DATA SUPPLIED:
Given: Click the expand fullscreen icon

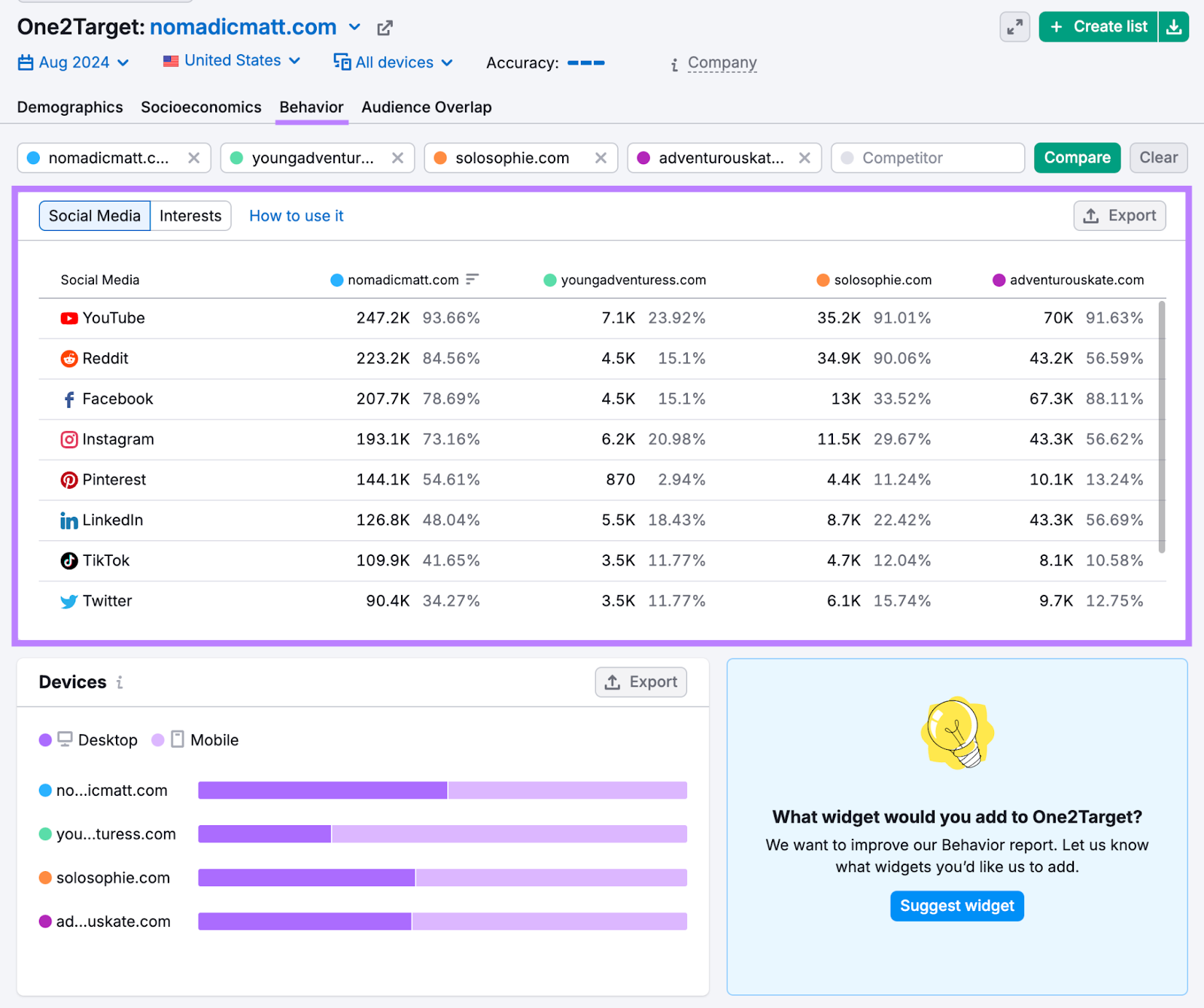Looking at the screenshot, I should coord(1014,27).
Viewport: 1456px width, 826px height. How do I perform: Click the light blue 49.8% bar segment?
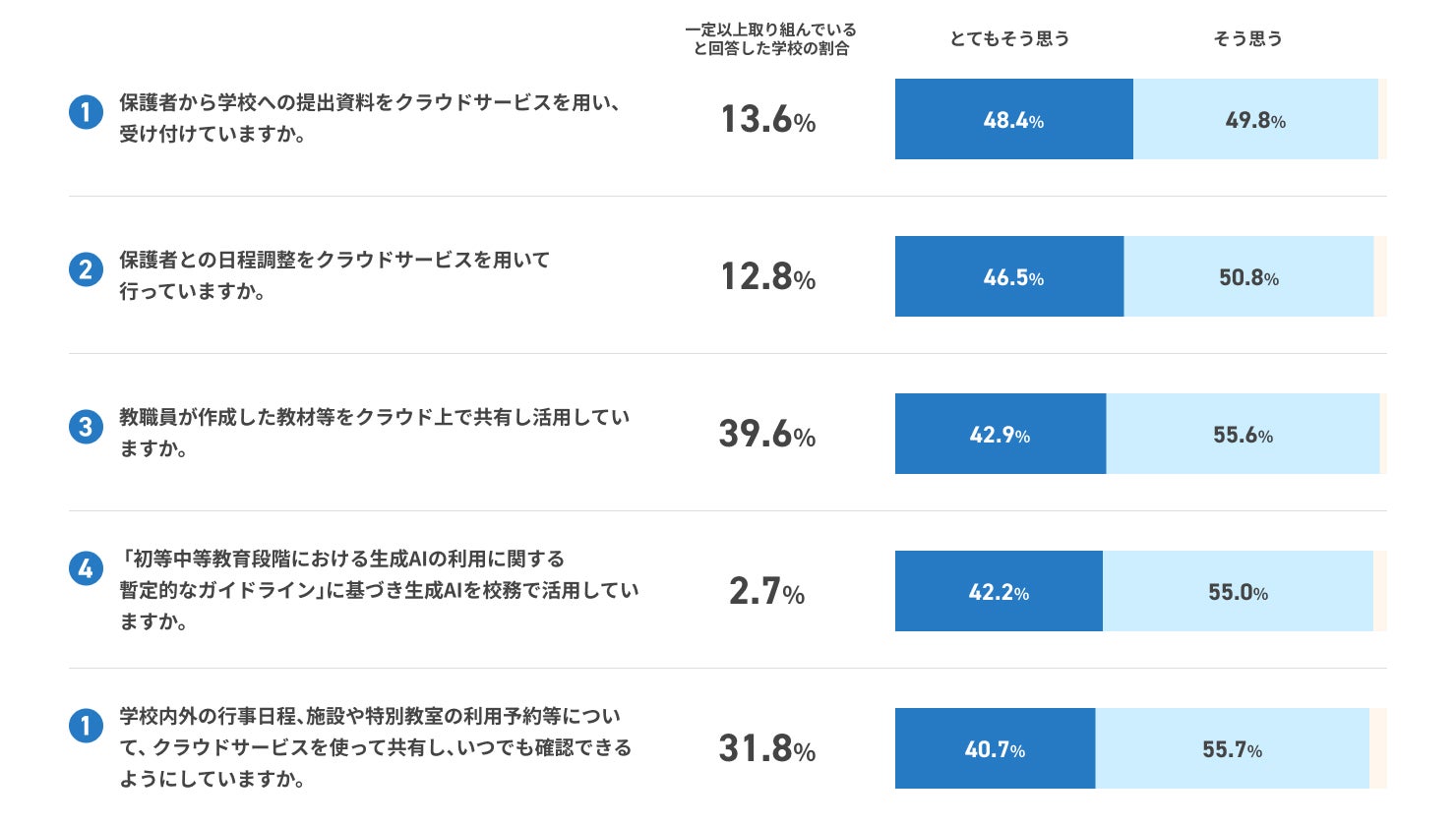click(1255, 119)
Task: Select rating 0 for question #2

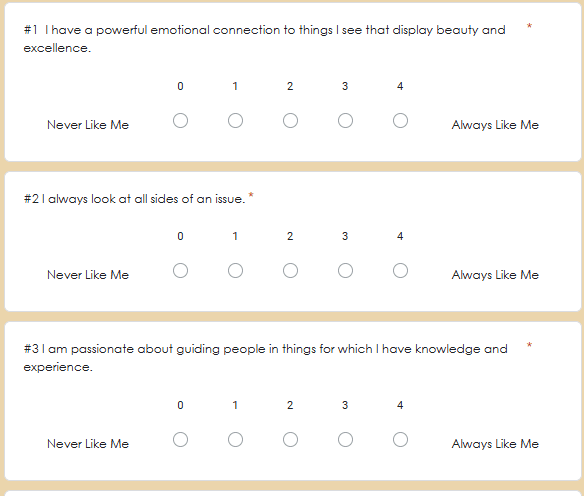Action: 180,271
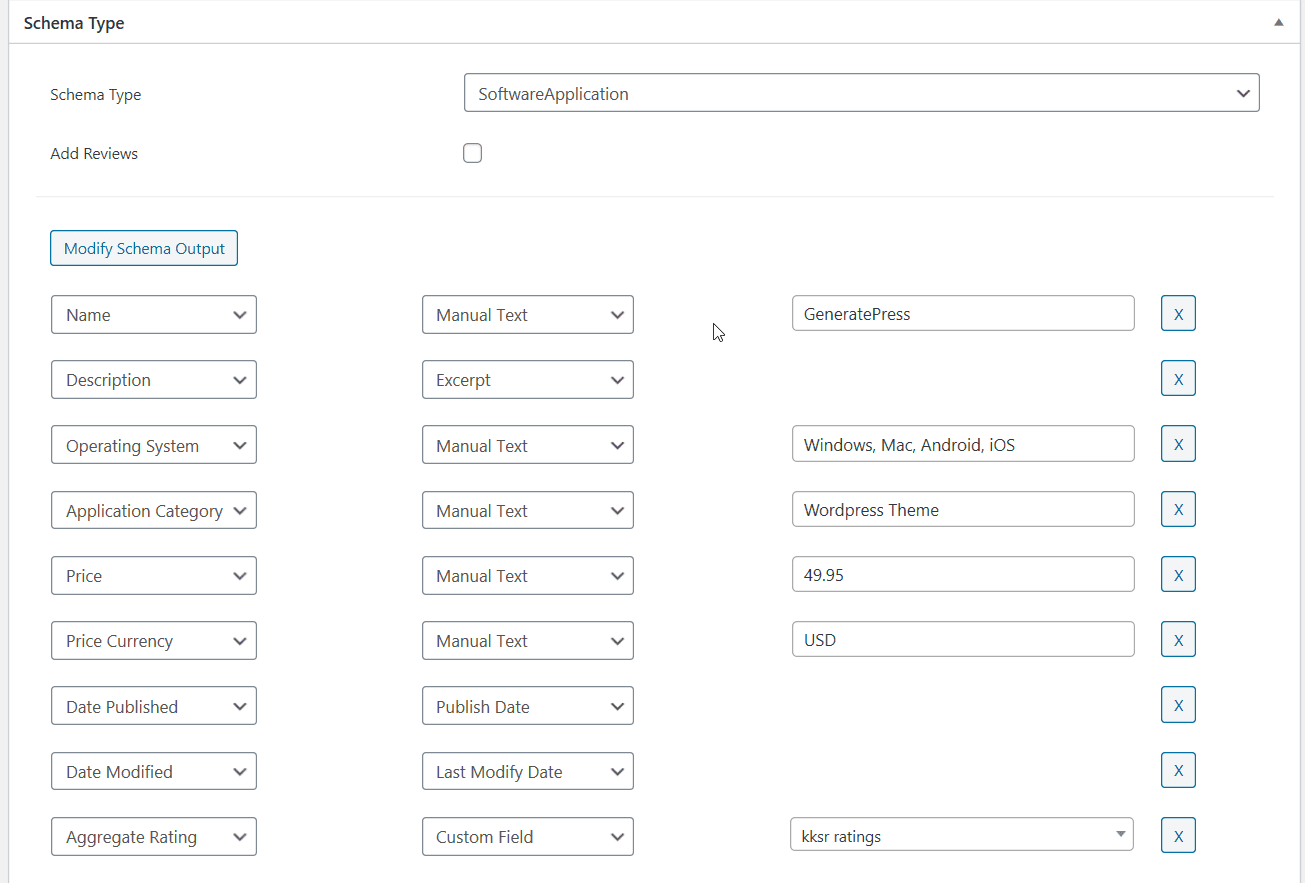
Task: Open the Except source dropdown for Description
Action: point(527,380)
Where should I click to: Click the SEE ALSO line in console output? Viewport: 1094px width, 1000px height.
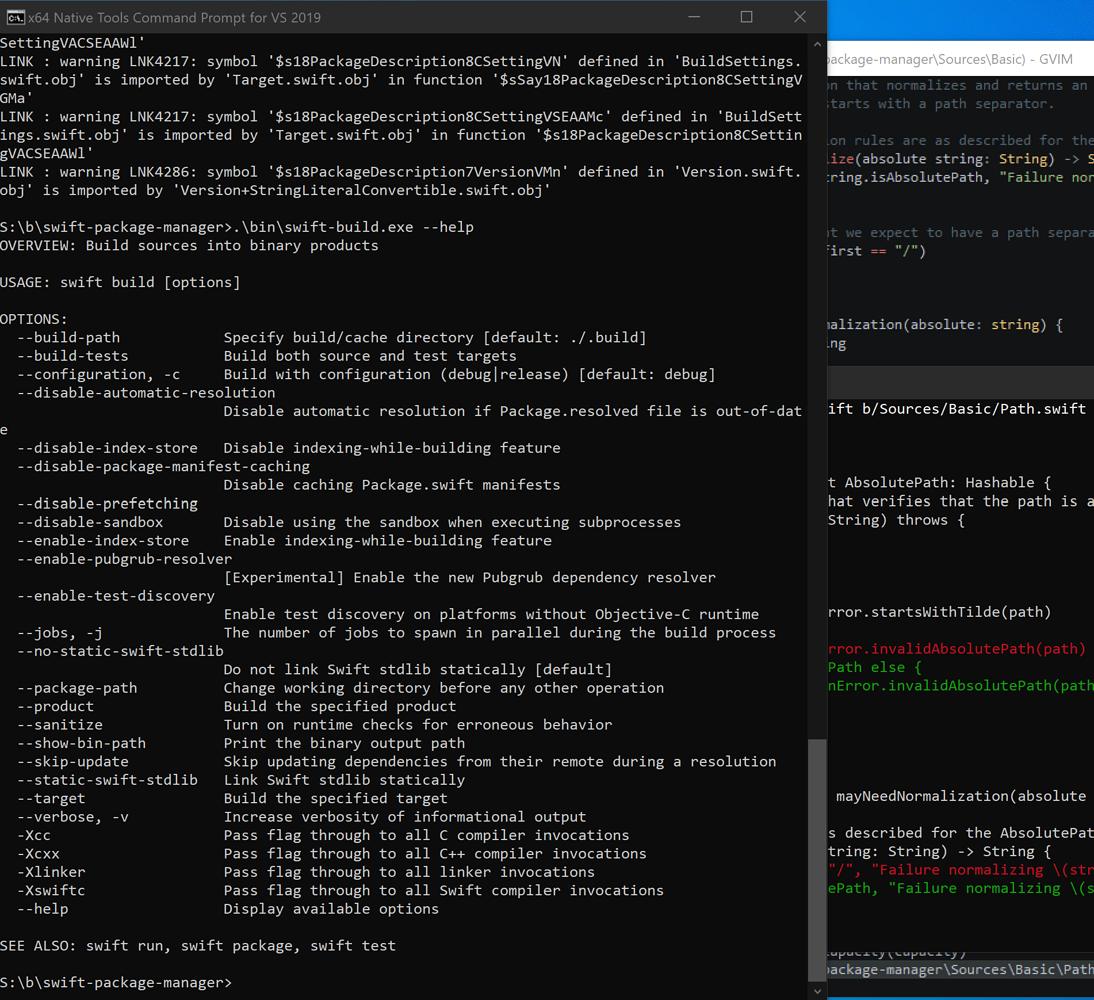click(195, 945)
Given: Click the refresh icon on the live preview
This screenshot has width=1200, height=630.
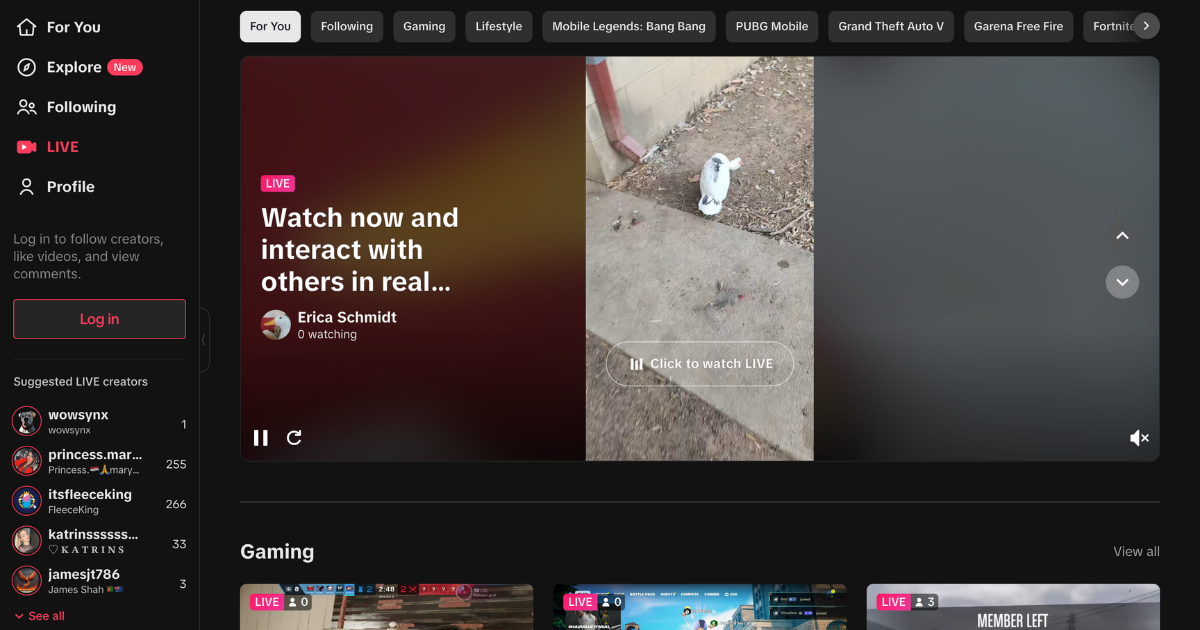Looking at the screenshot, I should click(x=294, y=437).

WRITTEN PROBLEM:
Can you write out every line of the records above word for word, leaving out the pictures?

TASK SOLUTION:
Given: Click the expand fullscreen icon

Looking at the screenshot, I should coord(1014,27).
Viewport: 1456px width, 826px height. How do I perform: Click the light blue 49.8% bar segment?
click(1255, 119)
Task: Select rating 0 for question #2

Action: 180,271
Task: Open the Except source dropdown for Description
Action: point(527,380)
Where should I click to: Click the SEE ALSO line in console output? Viewport: 1094px width, 1000px height.
click(195, 945)
Given: Click the refresh icon on the live preview
This screenshot has width=1200, height=630.
Looking at the screenshot, I should click(x=294, y=437).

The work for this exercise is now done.